Gegen den Einsatz von LTSB-Versionen sprechen:
- Neue Features werden lange zurückgehalten oder kommen gar nicht (Bsp. Microsoft Edge ist auf Windows 10 LTSB nicht verfügbar)
- Gewisse Apps und Applikationen lassen sich nicht installieren oder funktionieren auf der LTSB-Version eines Betriebssystems nicht
Microsoft definiert, dass die LTSB-Versionen ihrer Client-Betriebssysteme nur für missionskritische Systeme empfohlen sind. Dem stimme ich nicht zu. Mal abgesehen davon, dass ein Client-OS meiner Meinung nach auf einem missionskritischen System nichts zu suchen hat, ist diese Definition meiner Meinung nach zu “kurz gedacht”:
Das Change für ein Release eines neuen Client-OS lässt sich grob in folgende Aufgaben aufteilen:
- Release- und Rollout-Konzept ausarbeiten, Anforderungen aus der Produktion abbilden
- Lizenzen und Medien akquirieren
- Policies ausarbeiten
- Ersten Release-Kandidat ausarbeiten und erste Schritte damit machen
- Leistung des ersten Release-Kandidaten ausmessen (Bsp.: Logon-Zeit)
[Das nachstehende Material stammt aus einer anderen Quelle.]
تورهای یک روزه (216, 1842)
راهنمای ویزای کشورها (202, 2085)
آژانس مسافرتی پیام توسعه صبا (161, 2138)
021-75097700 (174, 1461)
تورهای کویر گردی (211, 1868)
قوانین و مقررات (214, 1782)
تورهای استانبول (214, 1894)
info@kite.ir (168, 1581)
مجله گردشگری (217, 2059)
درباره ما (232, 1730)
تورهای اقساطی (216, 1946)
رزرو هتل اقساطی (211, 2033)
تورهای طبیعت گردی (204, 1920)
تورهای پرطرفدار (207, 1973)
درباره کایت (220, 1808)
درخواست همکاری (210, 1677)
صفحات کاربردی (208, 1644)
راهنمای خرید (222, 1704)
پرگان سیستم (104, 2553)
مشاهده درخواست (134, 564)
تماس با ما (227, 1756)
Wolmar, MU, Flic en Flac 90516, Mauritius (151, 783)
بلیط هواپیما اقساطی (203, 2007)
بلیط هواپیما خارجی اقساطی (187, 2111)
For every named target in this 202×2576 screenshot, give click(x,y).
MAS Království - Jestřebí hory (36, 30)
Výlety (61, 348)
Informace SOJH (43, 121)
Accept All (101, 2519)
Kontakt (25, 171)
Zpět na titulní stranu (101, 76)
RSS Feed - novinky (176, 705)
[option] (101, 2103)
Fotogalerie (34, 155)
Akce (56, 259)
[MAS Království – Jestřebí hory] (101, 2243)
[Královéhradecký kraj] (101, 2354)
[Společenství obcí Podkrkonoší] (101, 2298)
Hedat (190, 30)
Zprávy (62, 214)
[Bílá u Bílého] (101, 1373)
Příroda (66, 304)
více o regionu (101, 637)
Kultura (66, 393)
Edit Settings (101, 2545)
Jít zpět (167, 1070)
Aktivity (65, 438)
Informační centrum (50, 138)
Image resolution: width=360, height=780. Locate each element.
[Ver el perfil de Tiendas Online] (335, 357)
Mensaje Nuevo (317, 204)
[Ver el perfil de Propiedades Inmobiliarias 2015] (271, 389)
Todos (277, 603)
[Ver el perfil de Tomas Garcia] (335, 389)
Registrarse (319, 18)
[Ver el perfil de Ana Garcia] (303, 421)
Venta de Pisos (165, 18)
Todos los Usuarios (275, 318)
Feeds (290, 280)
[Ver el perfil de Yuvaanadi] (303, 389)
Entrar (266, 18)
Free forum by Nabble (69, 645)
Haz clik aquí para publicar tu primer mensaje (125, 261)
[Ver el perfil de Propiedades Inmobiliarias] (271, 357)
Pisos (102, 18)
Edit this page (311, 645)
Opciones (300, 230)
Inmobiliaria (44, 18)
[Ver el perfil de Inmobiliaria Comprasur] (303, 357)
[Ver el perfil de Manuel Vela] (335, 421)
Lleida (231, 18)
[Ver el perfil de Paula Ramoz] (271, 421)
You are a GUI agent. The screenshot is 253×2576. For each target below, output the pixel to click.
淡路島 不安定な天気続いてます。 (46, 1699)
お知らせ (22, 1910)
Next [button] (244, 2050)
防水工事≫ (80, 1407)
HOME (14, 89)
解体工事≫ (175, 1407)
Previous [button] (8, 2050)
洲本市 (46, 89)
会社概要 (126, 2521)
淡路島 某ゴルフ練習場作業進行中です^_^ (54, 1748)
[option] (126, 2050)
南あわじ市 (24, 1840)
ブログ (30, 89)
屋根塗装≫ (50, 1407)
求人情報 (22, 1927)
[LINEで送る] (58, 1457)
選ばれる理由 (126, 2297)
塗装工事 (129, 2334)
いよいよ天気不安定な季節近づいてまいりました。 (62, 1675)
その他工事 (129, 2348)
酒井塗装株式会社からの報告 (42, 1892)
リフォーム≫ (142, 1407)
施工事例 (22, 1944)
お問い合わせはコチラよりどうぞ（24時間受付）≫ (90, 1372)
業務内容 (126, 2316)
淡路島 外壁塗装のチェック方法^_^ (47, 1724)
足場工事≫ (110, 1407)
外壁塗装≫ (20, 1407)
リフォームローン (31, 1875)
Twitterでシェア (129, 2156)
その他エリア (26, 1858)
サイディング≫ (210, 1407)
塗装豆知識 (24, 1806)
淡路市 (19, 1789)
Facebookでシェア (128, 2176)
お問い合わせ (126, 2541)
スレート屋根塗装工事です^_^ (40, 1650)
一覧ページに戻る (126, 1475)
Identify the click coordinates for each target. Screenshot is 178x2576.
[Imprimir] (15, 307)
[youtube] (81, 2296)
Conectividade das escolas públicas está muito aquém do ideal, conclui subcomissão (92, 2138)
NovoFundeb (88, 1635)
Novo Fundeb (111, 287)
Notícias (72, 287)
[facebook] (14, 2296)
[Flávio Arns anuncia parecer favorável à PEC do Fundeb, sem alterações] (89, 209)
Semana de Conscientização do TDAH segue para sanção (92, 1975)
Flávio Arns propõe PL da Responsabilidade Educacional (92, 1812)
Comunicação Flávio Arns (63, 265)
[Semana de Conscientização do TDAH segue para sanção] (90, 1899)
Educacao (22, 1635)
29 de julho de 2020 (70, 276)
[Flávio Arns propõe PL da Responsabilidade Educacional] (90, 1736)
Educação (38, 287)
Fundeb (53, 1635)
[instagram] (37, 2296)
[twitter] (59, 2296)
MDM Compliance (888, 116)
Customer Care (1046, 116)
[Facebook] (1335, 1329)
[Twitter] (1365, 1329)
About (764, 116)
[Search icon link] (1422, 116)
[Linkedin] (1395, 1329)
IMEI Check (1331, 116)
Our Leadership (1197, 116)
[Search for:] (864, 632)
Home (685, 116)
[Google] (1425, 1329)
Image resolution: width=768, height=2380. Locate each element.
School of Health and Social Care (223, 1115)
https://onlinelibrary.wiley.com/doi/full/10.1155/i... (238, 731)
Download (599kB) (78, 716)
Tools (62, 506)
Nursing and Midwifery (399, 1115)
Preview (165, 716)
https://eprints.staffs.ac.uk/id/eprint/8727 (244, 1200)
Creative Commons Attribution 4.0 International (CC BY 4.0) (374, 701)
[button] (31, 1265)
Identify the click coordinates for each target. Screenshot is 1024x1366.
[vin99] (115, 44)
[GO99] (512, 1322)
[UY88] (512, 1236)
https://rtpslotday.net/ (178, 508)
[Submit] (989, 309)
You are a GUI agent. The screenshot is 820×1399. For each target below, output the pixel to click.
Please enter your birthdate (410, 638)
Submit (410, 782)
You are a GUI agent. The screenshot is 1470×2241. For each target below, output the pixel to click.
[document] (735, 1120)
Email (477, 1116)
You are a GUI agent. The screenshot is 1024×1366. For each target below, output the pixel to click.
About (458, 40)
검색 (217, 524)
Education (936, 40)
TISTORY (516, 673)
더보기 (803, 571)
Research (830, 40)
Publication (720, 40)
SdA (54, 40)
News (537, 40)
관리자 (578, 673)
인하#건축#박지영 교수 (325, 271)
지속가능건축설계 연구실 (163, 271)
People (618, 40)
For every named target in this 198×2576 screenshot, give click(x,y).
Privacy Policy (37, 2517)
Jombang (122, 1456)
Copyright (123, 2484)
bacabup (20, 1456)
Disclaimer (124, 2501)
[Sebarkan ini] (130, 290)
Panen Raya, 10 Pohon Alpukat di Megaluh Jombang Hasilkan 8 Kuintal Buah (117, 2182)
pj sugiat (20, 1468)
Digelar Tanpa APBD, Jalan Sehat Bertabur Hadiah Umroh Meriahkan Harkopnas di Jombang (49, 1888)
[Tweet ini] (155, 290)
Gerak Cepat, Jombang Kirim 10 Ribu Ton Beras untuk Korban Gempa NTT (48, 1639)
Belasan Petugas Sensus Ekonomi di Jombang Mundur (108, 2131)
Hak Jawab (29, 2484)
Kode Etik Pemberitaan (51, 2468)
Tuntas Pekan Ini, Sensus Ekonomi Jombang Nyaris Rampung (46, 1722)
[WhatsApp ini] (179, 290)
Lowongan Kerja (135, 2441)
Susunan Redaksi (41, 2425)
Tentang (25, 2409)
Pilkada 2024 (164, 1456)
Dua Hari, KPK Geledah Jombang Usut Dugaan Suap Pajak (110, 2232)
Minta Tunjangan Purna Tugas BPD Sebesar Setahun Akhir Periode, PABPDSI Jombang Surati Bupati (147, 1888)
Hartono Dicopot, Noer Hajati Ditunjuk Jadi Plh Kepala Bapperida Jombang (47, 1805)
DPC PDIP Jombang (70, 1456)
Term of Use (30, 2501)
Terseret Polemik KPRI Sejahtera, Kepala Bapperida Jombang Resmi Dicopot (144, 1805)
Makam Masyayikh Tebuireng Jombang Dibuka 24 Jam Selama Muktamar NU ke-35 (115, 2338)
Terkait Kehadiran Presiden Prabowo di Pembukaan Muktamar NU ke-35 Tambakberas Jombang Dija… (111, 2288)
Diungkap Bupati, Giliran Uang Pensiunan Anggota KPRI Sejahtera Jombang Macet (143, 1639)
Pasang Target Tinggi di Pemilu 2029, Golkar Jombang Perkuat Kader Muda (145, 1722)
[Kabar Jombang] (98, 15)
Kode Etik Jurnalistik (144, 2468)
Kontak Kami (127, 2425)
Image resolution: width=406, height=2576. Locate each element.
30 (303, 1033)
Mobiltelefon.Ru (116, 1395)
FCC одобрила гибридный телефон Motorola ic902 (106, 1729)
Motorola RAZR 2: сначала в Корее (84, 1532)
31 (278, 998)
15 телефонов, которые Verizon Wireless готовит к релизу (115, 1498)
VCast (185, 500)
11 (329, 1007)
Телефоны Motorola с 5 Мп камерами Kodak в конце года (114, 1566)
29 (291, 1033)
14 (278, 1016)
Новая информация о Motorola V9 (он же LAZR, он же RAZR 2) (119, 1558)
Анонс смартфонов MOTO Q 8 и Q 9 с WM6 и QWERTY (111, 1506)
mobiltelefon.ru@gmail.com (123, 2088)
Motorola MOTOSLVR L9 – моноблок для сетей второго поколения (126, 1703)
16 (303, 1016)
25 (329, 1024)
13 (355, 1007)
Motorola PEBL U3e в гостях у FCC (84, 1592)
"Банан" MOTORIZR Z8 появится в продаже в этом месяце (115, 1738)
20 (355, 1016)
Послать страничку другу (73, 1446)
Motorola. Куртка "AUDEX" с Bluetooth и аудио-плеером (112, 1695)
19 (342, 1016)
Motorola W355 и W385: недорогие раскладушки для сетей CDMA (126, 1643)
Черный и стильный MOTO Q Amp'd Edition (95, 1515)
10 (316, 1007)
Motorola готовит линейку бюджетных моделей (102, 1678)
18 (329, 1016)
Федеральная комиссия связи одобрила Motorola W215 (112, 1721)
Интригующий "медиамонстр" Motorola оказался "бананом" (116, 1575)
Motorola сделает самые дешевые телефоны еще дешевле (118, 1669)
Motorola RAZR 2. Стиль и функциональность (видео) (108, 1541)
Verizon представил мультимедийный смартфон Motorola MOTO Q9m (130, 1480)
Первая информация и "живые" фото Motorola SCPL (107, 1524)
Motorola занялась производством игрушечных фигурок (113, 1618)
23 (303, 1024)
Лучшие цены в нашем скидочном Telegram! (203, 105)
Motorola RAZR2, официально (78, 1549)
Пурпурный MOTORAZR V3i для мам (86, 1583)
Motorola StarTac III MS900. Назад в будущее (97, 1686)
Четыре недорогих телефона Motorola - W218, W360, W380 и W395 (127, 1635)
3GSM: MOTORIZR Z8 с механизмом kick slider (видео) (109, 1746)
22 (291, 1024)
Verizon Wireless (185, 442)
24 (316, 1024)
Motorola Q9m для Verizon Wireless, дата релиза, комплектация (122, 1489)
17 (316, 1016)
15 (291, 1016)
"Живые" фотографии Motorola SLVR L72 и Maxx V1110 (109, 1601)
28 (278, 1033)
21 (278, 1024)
- Eventuell mehrere Release-Kandidaten erstellen und testen bis ein Kandidat Produktionsqualität erreicht
- Applikationen paketieren
- Testfälle definieren und Key-Users für Applikationstests aufbieten
- Applikationen testen
- Eventuell mehrfach wiederholen, bis für jede Applikation ein Paket mit Produktionsqualität erstellt wurde
- Falls für eine Applikation kein Paket mit Produktionsqualität erstellt werden konnte: Applikation aktualisieren oder dekommissionieren
- Release auf ausgewählten Clients testen
- Release durchführen
Die Periodizität dieser Prozesse beträgt bei LTS(B)-Versionen mutmasslich Jahre, bei “Bleeding Edge” Monate. Sofern nicht grosse Teile dieser Prozesse automatisiert werden können ist der Einsatz von “Bleeding Edge”-Versionen nicht ohne massive Abstriche in der Qualität möglich.
Ausgenommen sind natürlich Kleinfirmen, dort ist es vermutlich durchaus machbar, aber ob es sich finanziell lohnt, ist fraglich.
Ach ja, was natürlich früher oder später kommen wird, wenn’s um Client-Betriebssysteme geht:
Anfrage (aus dem Kader): “Können wir nicht fürs Kader das Bessere (!) und für die Arbeiter LTS(B) haben?”
Das ist meiner Meinung nach abhängig davon, wie gut durchstrukturiert die IT-Abteilung oder der Dienstleister ist. Generell ist es keine gute Idee, zwei ähnliche Baustellen zu betreiben. Wenn Du und Deine Abteilung gut durchstrukturiert sind kann es funktionieren. Implementiere DevOPS!